Tokyo-based ispace officially declared its first mission a failure, although engineers are still analysing the data collected before communication with the spacecraft was lost. Based on the data acquired so far, however, the company believes M1’s altitude measurement system miscalculated the distance to the surface during its landing attempt. As a result, the lander may have failed to reduce its speed during its descent towards the lunar surface.

“It apparently went into a free-fall towards the surface as it was running out of fuel to fire up its thrusters,” Ryo Ujiie, chief technology officer at ispace, explained during a news conference on Wednesday, according to Reuters.

Hakuto-R M1 launched on December 11, 2022 on board a SpaceX Falcon 9 rocket from Cape Canaveral Space Force Station in Florida. With its inaugural mission, ispace was hoping to become the first private company to land on the Moon. There has been one previous attempt by Israel’s private Beresheet lunar lander, which tried to land on the Moon in 2019 but ended up crashing on its surface.

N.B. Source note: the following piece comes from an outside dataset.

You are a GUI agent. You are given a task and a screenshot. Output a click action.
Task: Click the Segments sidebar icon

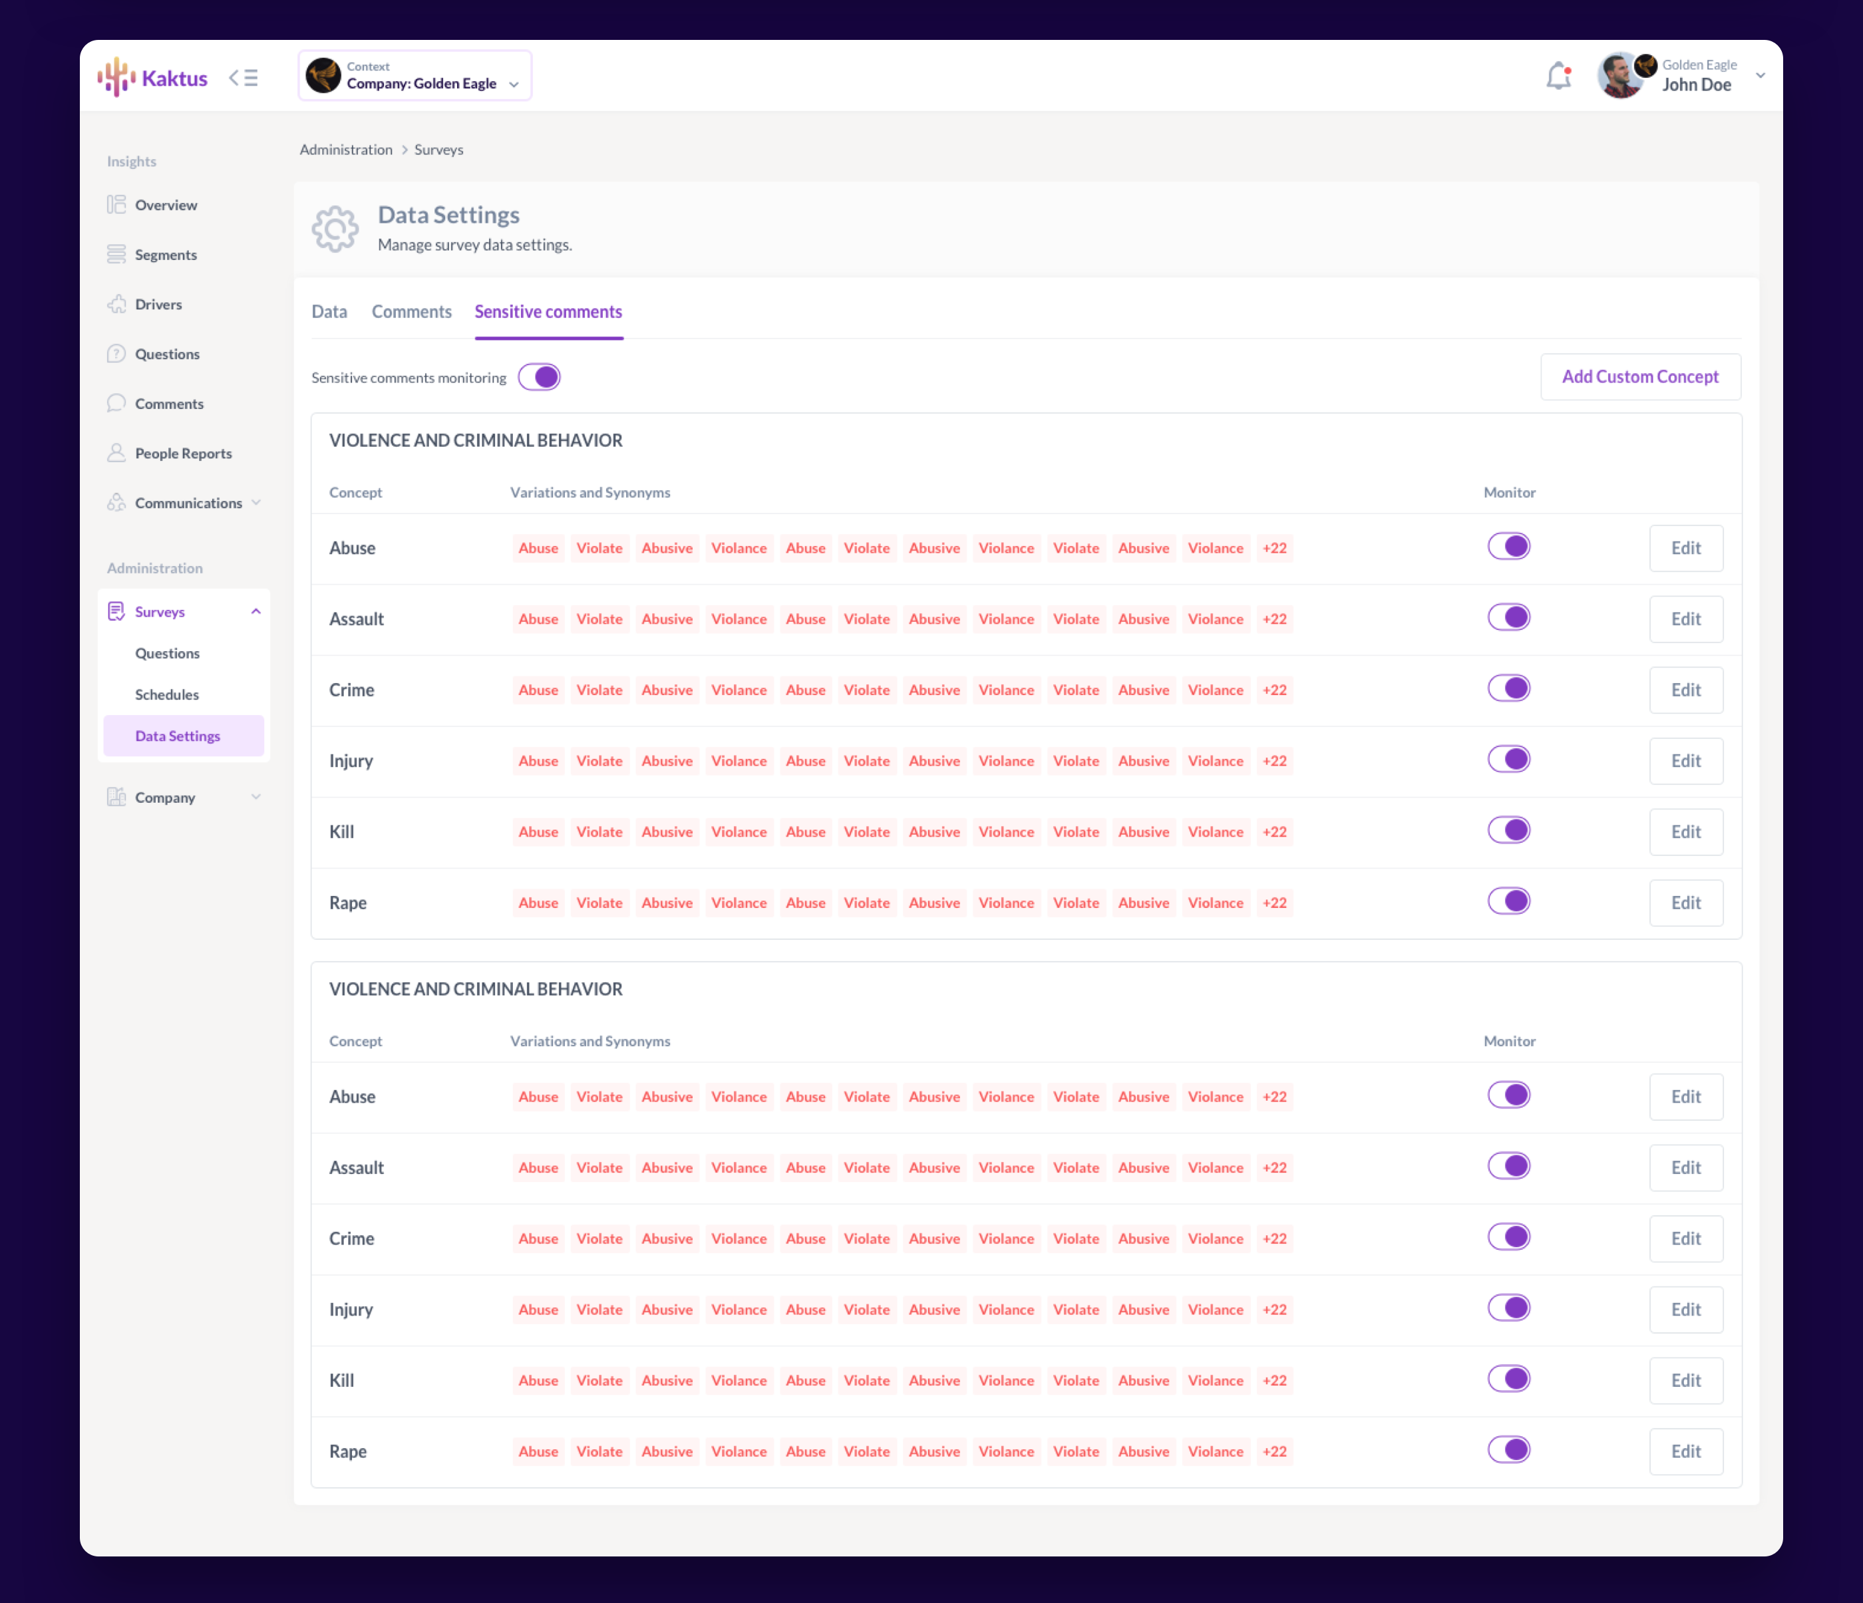(x=116, y=254)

The M1 lander was meant to initiate a new era for commercial space ventures, delivering payloads to the Moon on a regular basis as the industry tries to establish a lunar presence. ispace’s lunar lander was carrying both commercial and government-owned payloads to the surface of the Moon, including a two-wheeled transformable robot by the Japanese space agency and the Emirati-built Rashid rover. After the failed landing attempt, ispace’s shares fell by 20% to mark the its stock’s worst performance since going public earlier this month, Bloomberg reported.

ispace is working on follow-up missions, taking lessons learned from its debut mission. “We believe that we have fully accomplished the significance of this mission, having acquired a great deal of data and experience by being able to execute the landing phase,” Takeshi Hakamada, founder and CEO of ispace, said in the company’s statement. “We are already developing Mission 2 and Mission 3 concurrently and have prepared a foundation that can maintain this continuity.”

Other companies are now hoping to be the first to land on the Moon. Pittsburgh-based Astrobiotic is gearing up to launch its Peregrine lunar lander sometime this year as part of NASA’s Commercial Lunar Payload Services. Peregrine is packed with 24 different payloads from three national space agencies, as well as payloads from commercial companies. Similarly, Intuitive Machines’ Nova-C lunar lander is aiming to land on the Moon’s south pole. The commercial lunar lander is scheduled for launch in June 2023, carrying payloads from NASA in addition to its private cargo.

The commercial race to the Moon is back on with new contenders vying for a dusty landing spot on the lunar surface. But as this latest episode attests, the Moon continues to be an unwelcoming host.